Заводик существовал сто семьдесят лет и за все это долгое время внешне почти не изменился. В тринадцатом году его начали было поднимать, но подняли только часть цеха, другую же, словно для сравнения, оставили как было. После революции, конечно, прибавились кое-какие новые станки, но в большинстве остались старые, и правильный молот, например, которым били кровельное железо, чтобы придать ему упругость и глянец, предохраняющие от ржавчины, по-прежнему был деревянный, и во время работы торец его закрывали железным чехлом, так как загоралось молотище.

Изготовлял заводик кровельное железо и лопаты.

К началу смены и в обеденный перерыв глуховатый старик Илья Тарасович звонил в церковный колокол, висящий на столбе. Гудка на заводике не было, но, хотя это очень огорчало и администрацию, и рабочих, директор комбината гудка не давал, говорил, что у них пара на гудок не хватит. Возможно, это так и было.

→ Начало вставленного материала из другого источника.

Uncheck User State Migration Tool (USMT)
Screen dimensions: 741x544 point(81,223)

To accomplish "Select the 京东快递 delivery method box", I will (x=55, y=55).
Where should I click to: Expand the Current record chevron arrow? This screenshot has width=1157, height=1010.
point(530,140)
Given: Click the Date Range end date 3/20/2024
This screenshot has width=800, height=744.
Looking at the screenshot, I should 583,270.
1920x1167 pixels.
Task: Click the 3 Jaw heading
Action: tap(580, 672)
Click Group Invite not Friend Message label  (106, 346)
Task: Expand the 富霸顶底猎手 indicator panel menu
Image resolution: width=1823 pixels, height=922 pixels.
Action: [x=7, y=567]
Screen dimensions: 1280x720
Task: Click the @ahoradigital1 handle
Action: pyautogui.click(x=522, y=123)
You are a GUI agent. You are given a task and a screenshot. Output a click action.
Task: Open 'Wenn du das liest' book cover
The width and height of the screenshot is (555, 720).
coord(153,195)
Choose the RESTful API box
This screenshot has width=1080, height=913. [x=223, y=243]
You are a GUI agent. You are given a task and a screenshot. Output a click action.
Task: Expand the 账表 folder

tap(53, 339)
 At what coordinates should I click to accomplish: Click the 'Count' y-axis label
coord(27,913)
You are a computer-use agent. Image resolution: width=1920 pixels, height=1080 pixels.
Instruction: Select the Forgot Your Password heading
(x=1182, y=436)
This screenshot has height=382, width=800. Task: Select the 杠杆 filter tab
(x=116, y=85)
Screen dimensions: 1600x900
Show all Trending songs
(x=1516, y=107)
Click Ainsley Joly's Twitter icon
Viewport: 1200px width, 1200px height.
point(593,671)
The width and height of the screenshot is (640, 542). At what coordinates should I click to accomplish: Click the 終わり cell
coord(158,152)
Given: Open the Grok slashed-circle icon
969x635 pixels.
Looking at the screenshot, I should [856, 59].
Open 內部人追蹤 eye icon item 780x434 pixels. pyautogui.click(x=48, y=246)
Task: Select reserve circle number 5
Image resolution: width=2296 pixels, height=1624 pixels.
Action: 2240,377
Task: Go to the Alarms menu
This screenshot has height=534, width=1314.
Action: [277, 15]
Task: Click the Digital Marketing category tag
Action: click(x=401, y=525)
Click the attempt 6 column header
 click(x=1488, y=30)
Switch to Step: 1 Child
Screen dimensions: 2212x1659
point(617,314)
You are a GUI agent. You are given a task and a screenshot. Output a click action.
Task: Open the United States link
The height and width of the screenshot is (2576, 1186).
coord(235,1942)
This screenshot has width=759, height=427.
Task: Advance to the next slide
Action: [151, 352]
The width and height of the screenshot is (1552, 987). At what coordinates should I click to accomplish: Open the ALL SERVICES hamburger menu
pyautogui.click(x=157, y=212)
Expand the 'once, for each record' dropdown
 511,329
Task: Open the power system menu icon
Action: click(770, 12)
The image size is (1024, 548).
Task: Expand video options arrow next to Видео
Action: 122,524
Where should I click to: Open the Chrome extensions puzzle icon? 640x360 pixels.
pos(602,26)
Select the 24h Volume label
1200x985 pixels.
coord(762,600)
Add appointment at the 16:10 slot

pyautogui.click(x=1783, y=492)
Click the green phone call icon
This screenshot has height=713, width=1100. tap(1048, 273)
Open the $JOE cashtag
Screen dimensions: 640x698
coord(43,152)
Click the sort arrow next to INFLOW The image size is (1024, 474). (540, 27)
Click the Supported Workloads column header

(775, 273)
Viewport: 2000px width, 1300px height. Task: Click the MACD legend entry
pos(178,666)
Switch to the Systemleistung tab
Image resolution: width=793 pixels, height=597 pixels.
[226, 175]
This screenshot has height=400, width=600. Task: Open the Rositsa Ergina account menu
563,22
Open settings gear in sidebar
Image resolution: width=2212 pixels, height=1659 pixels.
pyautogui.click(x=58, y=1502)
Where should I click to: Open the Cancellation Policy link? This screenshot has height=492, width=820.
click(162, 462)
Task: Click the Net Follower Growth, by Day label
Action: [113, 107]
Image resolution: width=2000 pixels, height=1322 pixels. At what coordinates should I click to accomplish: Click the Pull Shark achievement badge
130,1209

В прежние времена Илья Тарасович был мастером листопрокатки. Когда он состарился, его перевели в сторожа, и теперь его служба заключалась в том, что он сидел в проходной будке, проверял пропуска, звонил в колокол, а иногда, чтобы размяться, медленно брел к насыпи гнать мальчишек с деревянной запруды.

Прозвонив в колокол конец обеденного перерыва, Илья Тарасович обычно усаживался в своей будке пить чай. В это время из домика, расположенного напротив завода, выходил беленький и очень живой старичок. Он был в белом костюме, в рубашке с белым галстуком, в белой фуражке; лицо его было маленькое, розовое, с пухлыми щечками, седая бородка была подстрижена клином — все это придавало ему сходство с белой мышью.

Он подходил к проходной будке, Илья Тарасович вставал перед ним навытяжку. Беленький старичок говорил ему:

— Сиди, сиди. Я просто так.

Но Илья Тарасович из почтительности не садился. Старичок покровительственно оглядывал сторожа и, тыкая в грудь согнутым пальцем, говорил:

— Слыхал, плохо работать стали?

— Как изволили сказать? — переспрашивал Илья Тарасович.

— Плохо, говорю, стали работать, а?

— Зачем же плохо. План даем.

— План!.. — презрительно тянул старичок. — Я не о плане разговор веду, а о качестве.

— Как?

— О качестве, говорю. Ты совсем оглох, Илья Тарасович.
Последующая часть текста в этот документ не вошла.